Manutenção corretiva

É a mais simples de entender: acontece depois que algo já quebrou. O técnico é chamado, identifica o problema e conserta.

O ponto negativo é óbvio. Quando a manutenção é só corretiva, o elevador fica parado até o reparo, os moradores ou funcionários ficam sem o serviço, e o conserto costuma ser mais caro do que teria sido prevenir o problema.

Manutenção preventiva

Aqui a lógica se inverte. Em vez de esperar quebrar, um técnico visita o elevador em intervalos regulares (normalmente mensais) pra verificar peças de desgaste, testar sistemas de segurança, lubrificar componentes e ajustar o que estiver fora do padrão.

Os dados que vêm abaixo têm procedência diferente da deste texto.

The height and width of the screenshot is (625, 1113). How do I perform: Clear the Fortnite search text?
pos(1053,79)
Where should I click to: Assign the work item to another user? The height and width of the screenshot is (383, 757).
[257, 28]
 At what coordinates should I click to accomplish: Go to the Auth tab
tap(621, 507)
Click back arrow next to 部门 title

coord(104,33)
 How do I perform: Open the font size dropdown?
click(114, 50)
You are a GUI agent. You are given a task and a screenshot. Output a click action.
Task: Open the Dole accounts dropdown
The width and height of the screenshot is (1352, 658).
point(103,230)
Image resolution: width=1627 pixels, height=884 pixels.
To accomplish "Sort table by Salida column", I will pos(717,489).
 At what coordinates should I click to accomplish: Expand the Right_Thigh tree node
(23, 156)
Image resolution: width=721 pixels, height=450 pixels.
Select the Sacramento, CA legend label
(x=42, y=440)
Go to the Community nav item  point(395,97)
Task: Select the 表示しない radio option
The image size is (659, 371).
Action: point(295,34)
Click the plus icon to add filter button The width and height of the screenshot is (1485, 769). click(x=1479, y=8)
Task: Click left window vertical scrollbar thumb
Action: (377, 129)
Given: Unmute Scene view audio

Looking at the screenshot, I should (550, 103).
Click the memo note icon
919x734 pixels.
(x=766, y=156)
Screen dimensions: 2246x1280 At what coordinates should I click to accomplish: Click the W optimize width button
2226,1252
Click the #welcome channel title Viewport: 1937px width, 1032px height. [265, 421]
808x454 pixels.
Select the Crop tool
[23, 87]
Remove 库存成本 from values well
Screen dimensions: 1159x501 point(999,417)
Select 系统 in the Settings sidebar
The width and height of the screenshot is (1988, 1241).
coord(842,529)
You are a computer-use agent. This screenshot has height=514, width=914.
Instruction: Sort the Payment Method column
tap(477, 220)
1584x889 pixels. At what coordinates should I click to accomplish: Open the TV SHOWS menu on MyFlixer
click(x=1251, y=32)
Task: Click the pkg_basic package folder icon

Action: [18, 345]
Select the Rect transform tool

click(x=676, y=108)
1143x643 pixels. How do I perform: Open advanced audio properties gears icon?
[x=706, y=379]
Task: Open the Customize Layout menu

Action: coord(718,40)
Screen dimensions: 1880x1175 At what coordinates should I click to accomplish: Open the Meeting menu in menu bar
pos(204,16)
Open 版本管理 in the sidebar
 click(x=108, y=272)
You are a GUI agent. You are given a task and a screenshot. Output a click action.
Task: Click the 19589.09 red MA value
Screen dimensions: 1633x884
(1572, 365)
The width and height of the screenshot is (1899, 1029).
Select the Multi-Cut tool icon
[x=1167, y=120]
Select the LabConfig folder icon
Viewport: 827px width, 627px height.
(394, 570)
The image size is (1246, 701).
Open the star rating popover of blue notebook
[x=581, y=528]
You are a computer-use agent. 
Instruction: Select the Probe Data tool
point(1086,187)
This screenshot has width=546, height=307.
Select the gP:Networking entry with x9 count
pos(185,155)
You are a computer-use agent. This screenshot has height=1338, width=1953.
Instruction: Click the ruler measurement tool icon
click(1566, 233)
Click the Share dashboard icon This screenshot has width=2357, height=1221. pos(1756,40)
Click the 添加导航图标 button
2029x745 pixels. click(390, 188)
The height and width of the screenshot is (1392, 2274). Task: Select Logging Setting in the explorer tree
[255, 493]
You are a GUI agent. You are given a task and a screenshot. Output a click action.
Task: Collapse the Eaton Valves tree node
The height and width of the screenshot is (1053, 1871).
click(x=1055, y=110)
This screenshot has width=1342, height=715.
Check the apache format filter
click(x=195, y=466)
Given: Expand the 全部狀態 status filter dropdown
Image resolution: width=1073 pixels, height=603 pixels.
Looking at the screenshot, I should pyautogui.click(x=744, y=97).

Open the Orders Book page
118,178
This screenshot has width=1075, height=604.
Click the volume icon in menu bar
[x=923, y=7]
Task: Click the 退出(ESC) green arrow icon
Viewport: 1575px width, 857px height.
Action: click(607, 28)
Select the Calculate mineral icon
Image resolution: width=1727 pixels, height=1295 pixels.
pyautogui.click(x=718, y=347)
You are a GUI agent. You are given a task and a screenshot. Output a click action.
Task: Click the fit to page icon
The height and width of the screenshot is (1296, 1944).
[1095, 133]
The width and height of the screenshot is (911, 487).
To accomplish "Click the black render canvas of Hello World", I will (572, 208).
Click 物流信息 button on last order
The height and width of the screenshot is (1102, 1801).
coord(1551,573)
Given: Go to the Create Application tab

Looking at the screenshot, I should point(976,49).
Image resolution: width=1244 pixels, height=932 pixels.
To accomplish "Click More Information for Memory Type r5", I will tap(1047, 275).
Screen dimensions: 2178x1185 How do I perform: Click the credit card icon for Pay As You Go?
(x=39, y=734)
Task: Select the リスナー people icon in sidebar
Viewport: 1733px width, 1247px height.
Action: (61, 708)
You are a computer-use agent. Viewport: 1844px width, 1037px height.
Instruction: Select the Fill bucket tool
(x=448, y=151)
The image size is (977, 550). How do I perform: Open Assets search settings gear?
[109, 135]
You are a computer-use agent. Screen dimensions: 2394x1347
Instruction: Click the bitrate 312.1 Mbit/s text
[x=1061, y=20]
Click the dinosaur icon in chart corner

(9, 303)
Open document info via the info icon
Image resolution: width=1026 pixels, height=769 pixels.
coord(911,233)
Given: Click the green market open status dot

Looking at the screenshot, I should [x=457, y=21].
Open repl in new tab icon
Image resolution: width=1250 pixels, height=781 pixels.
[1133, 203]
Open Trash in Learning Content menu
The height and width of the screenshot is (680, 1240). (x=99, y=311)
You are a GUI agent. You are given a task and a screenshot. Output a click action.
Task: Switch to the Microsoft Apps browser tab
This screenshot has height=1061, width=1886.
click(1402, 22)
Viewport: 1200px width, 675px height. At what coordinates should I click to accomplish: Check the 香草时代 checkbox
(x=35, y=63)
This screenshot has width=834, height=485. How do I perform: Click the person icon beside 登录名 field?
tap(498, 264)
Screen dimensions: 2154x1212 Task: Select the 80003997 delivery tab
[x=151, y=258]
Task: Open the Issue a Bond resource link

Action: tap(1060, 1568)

É o tipo de manutenção mais comum no mercado, e o que a maioria dos contratos de manutenção já cobre. Reduz bastante a frequência de quebras, aumenta a vida útil do equipamento e mantém o elevador dentro das normas de segurança.

Manutenção preditiva

É a mais recente das três, e ainda pouco difundida no Brasil. Usa sensores e monitoramento contínuo pra identificar sinais de desgaste antes mesmo que um técnico perceba numa visita presencial, prevendo quando uma peça vai precisar de troca com base em dados reais de uso.

Faz mais sentido em elevadores com uso muito intenso, como em prédios comerciais grandes ou hospitais, onde o custo de uma parada inesperada é alto.

Qual escolher

Na prática, a resposta raramente é “só um tipo”. A base de qualquer contrato deveria ser a manutenção preventiva, com visitas regulares e documentadas. A manutenção corretiva sempre vai existir como plano B, porque nenhum equipamento é 100% imune a imprevistos. Já a preditiva é um complemento, mais indicado pra quem tem uso intenso e quer reduzir ainda mais o risco de parada.

Antes de assinar ou renovar um contrato de manutenção, vale perguntar claramente: com que frequência as visitas preventivas acontecem, o que está incluso no valor mensal, e qual é o tempo médio de resposta em caso de chamado corretivo.